What agents can do
Agents are flexible and can handle a wide range of tasks. Here are some of the things they can do:- Answer questions from your data: Connect your documents, PDFs, spreadsheets, and web content to a Knowledge Base, and the Agent will search through them to give grounded, accurate answers.
- Search the web: Pull in real-time information from the internet using web search tools like Google Search, Exa AI, or Perplexity.
- Generate and modify media: Create images from text descriptions, modify existing images, convert text to speech, and transcribe audio to text.
- Read and process files: Extract text from uploaded documents, read Excel files, and convert between file formats.
- Run code: Execute Python code in a sandboxed environment to analyze data, process spreadsheets, create charts, and generate files.
- Connect to external apps: Interact with third-party services like Airtable, Slack, Google Sheets, Asana, Salesforce, and dozens more through integration tools.
- Generate charts and visualizations: Turn data into bar charts, line graphs, pie charts, scatter plots, and donut charts directly in the chat.
- Delegate to other Agents: Call specialized sub-agents for specific tasks, creating multi-agent workflows where different Agents handle different domains.
- Run Workflows: Trigger VectorShift Workflows (pipelines) from within a conversation to execute complex, multi-step automations. You can build any custom automation as a pipeline and give your Agent access to it as a tool — something very few platforms support.

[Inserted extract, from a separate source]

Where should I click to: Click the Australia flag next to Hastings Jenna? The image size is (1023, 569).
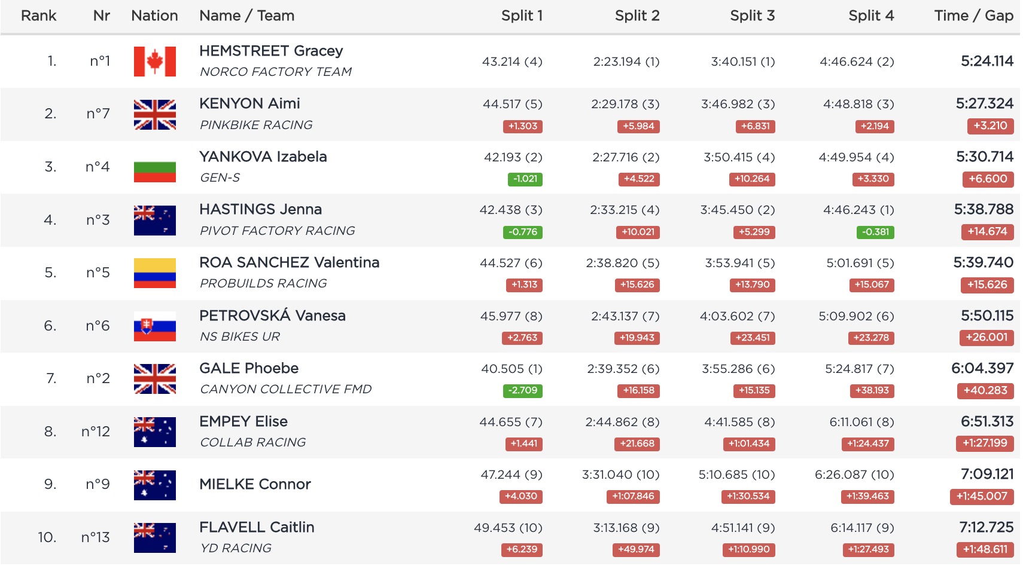coord(154,221)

- Connect to MCP Servers: Access external services through the Model Context Protocol for custom integrations.
Common use cases
Portfolio research assistant: Search the web for market news and financial research, then deliver sourced summaries so analysts skip manual searching. Financial document analyst: Upload spreadsheets and reports, then ask questions and get auto-generated charts and data insights directly in the chat. Compliance assistant: Answer natural-language policy questions instantly by grounding responses in your uploaded regulatory guidelines and audit checklists. Client onboarding assistant: Guide relationship managers step-by-step through onboarding by pulling CRM records and referencing your internal playbooks. Risk assessment assistant: Combine real-time market data with your internal risk frameworks to help analysts draft risk reports faster. Multi-desk routing: Route questions to specialized sub-agents for different domains like equities, compliance, and operations — all from one main Agent.When to use an Agent vs. a Workflow
Agents and Workflows are both powerful, but they’re designed for different situations. Here’s how to decide which one to use: Use an Agent when:- A user needs to interact through a conversation and the next step depends on what they say.
- The task requires judgment, reasoning, or deciding between multiple possible actions.

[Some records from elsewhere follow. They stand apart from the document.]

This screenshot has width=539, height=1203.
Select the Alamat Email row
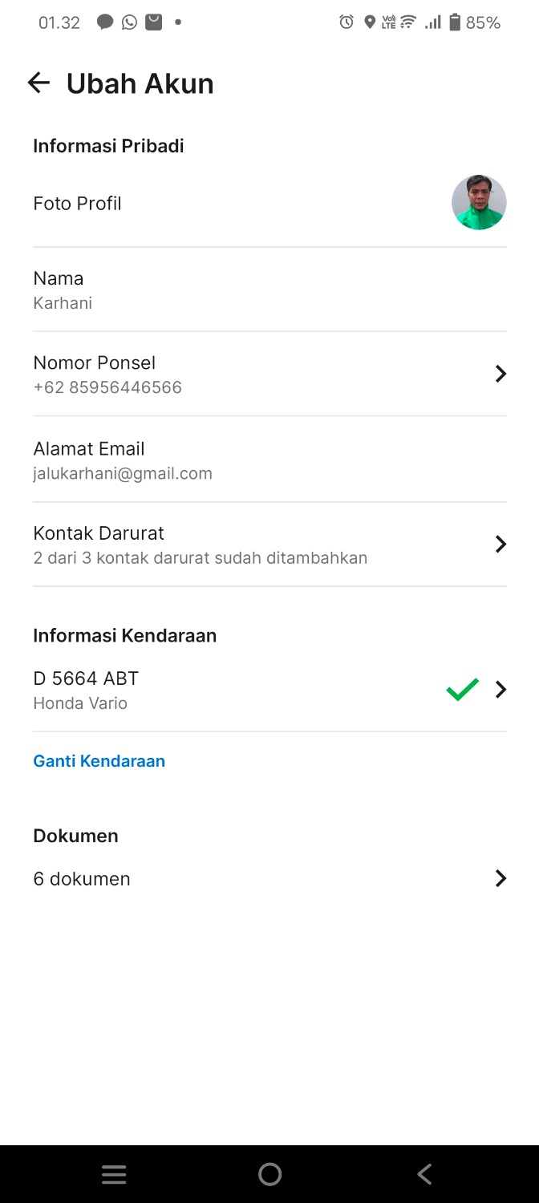tap(122, 460)
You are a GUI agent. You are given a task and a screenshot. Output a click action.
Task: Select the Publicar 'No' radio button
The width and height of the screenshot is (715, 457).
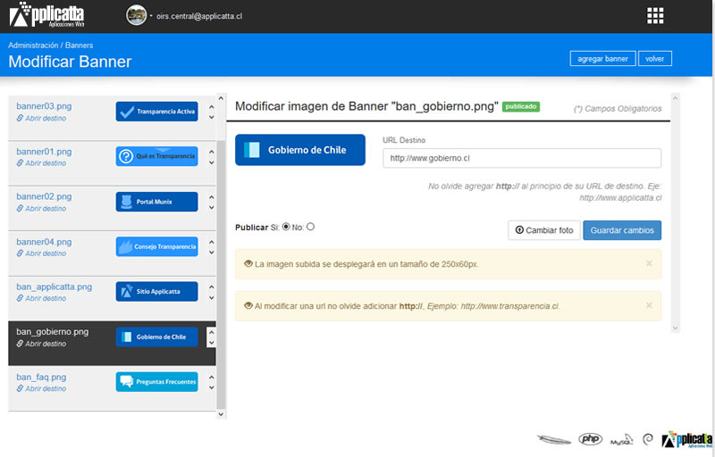click(310, 227)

- You want to deploy a chatbot that users can talk to directly.
- The path to the answer isn’t fixed and may vary from question to question.
- You need the AI to search through documents, decide which tool to use, and compose a response.

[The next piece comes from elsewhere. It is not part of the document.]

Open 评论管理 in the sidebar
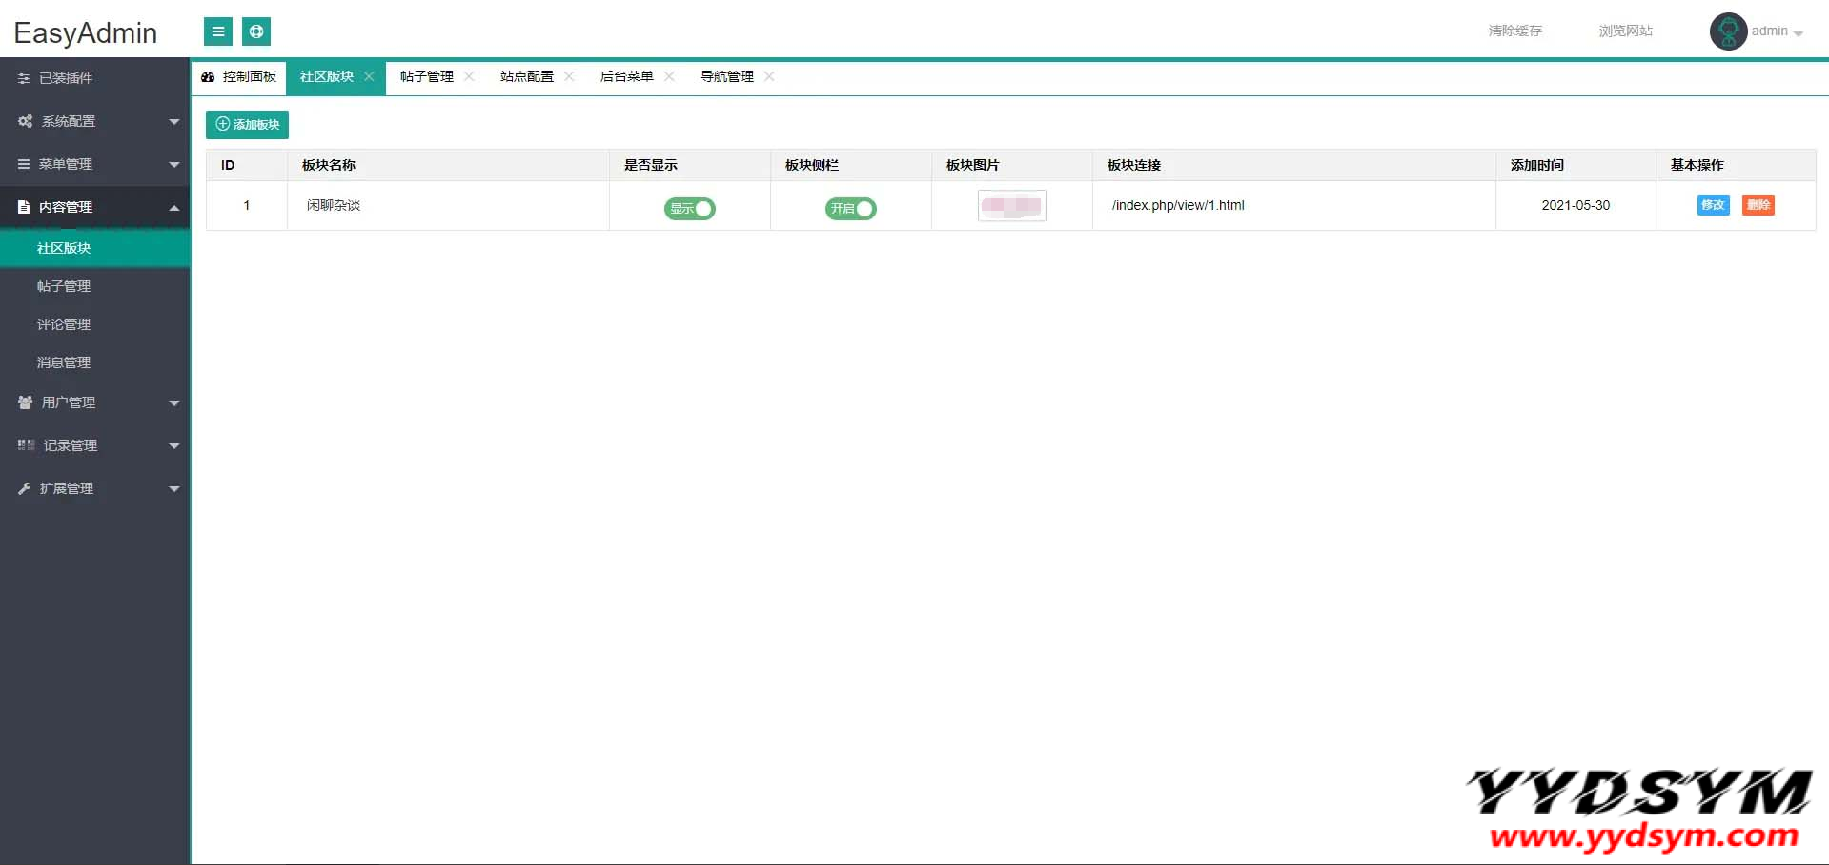The height and width of the screenshot is (865, 1829). (x=64, y=324)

- The task follows a fixed, predictable sequence of steps every time.
- You need to process data in bulk without human interaction.
- The automation should run on a schedule or be triggered by an event.
- You want deterministic, repeatable results where the same input always produces the same output.
- The process involves chaining multiple nodes together in a pipeline.
- You have a conversational Agent that needs to trigger a complex automation. The Agent can use the Run Workflow tool to kick off a Workflow from within a chat.
- You have a pipeline that needs AI reasoning at one step. A Workflow agent can be embedded as a node inside a larger Workflow.
How agents work under the hood
When a user sends a message, the Agent follows this general process:- The Agent reads its instructions to understand its role and guidelines.
- It looks at the conversation history (if Session Memory is enabled) to understand context.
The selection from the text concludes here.